● ASSIGNMENT:
Whenever a line in this data holds the word "left", report that line in full.

[Start of Attachment]

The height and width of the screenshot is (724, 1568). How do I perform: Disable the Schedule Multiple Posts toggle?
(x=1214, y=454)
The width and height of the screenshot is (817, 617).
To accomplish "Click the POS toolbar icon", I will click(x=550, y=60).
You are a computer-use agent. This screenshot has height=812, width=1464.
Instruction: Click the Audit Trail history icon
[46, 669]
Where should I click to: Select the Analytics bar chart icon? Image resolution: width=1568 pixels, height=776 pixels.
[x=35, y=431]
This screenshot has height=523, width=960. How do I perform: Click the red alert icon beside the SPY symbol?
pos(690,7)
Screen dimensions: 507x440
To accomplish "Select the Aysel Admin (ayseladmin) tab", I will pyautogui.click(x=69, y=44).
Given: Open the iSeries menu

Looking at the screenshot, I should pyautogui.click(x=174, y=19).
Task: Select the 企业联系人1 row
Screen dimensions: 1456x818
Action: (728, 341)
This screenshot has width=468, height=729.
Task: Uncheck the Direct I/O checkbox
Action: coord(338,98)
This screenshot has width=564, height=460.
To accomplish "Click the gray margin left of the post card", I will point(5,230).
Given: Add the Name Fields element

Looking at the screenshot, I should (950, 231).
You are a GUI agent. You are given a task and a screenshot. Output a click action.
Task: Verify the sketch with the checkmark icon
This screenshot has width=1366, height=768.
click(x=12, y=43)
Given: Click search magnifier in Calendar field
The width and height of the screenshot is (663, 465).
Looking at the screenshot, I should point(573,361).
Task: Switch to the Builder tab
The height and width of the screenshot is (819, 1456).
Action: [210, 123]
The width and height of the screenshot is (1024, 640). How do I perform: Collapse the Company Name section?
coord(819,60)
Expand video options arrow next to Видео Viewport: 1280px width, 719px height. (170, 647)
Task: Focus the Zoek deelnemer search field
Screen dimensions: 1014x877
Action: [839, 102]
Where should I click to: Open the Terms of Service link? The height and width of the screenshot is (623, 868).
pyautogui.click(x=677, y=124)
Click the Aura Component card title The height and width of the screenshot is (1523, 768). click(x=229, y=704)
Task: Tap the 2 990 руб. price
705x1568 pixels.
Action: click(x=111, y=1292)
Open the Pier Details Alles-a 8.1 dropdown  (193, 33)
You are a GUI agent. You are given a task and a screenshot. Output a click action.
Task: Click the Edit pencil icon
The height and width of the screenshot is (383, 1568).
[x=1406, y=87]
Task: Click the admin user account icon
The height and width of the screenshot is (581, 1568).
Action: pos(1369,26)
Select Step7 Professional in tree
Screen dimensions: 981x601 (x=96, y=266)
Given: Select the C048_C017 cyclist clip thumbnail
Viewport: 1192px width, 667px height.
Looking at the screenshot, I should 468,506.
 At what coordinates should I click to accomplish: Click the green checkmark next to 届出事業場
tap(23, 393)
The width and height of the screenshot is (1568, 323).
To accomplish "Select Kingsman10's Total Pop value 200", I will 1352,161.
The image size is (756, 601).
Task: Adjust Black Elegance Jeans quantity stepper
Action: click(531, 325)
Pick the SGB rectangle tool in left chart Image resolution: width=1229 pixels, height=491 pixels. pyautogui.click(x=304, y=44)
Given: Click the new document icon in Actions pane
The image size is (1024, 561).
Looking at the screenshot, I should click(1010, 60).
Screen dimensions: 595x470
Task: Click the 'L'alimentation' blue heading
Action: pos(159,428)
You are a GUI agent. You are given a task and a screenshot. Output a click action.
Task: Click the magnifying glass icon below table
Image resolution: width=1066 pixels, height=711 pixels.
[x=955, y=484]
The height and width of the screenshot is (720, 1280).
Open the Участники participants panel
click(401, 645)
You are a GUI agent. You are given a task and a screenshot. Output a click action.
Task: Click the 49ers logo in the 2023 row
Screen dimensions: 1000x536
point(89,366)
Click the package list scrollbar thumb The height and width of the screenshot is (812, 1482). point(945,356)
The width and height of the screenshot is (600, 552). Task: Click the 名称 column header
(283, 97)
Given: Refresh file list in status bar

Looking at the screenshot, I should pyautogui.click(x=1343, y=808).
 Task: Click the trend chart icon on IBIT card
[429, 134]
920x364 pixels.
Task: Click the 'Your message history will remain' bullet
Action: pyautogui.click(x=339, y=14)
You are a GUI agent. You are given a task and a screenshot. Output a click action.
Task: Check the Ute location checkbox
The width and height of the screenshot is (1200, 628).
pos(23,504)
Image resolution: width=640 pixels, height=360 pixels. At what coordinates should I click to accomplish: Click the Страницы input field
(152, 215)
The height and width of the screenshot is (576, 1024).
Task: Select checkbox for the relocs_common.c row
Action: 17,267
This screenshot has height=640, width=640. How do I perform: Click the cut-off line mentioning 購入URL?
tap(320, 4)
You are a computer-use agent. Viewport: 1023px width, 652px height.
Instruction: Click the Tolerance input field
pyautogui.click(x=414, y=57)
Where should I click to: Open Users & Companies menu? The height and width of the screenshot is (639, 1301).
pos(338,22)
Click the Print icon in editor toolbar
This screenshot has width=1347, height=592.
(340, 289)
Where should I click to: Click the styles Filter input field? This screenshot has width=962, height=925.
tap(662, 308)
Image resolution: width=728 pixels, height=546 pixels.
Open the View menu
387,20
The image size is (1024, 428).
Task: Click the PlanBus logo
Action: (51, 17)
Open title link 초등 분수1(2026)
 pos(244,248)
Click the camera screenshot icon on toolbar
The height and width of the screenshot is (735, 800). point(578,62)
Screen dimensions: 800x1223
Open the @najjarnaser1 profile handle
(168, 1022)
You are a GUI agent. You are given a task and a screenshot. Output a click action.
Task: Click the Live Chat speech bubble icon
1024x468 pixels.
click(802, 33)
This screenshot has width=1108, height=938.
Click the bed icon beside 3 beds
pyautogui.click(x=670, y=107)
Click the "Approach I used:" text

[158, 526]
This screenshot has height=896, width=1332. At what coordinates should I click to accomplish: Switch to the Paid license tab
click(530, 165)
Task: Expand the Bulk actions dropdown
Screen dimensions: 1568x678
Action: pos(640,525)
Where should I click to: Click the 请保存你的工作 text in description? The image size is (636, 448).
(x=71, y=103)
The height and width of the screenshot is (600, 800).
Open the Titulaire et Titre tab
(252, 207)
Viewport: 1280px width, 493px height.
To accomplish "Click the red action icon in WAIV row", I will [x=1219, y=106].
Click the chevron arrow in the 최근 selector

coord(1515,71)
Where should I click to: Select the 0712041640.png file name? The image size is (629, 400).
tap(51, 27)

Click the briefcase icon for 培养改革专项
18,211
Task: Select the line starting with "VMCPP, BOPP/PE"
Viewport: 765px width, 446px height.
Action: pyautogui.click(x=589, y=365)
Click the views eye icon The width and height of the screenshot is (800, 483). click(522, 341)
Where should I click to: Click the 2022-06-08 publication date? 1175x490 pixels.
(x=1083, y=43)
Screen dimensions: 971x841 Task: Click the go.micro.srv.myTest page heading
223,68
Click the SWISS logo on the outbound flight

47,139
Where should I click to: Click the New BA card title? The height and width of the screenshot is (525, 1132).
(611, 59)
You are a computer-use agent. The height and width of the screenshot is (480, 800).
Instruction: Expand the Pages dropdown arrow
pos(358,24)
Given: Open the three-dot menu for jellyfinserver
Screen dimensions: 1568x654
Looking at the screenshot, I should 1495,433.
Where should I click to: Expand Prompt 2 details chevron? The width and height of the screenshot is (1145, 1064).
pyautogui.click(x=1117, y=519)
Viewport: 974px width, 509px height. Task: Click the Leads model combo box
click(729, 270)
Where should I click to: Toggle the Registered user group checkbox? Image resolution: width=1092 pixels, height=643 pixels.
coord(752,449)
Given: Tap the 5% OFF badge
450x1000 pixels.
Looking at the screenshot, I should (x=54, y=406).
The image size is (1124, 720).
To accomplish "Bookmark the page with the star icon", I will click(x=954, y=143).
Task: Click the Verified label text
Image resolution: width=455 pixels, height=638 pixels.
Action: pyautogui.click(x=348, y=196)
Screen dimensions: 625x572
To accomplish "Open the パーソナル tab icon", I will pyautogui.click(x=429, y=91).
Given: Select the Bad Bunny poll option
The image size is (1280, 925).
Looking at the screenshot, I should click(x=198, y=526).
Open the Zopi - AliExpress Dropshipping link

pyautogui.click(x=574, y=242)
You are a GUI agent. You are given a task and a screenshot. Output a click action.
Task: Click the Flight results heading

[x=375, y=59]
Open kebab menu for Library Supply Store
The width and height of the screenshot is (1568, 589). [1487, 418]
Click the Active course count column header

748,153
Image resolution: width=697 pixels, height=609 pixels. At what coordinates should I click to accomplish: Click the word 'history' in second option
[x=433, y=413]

[End of Attachment]

● EXERCISE RESPONSE:
To accomplish "Click the gray margin left of the post card", I will point(5,230).
Pick the SGB rectangle tool in left chart Image resolution: width=1229 pixels, height=491 pixels. pyautogui.click(x=304, y=44)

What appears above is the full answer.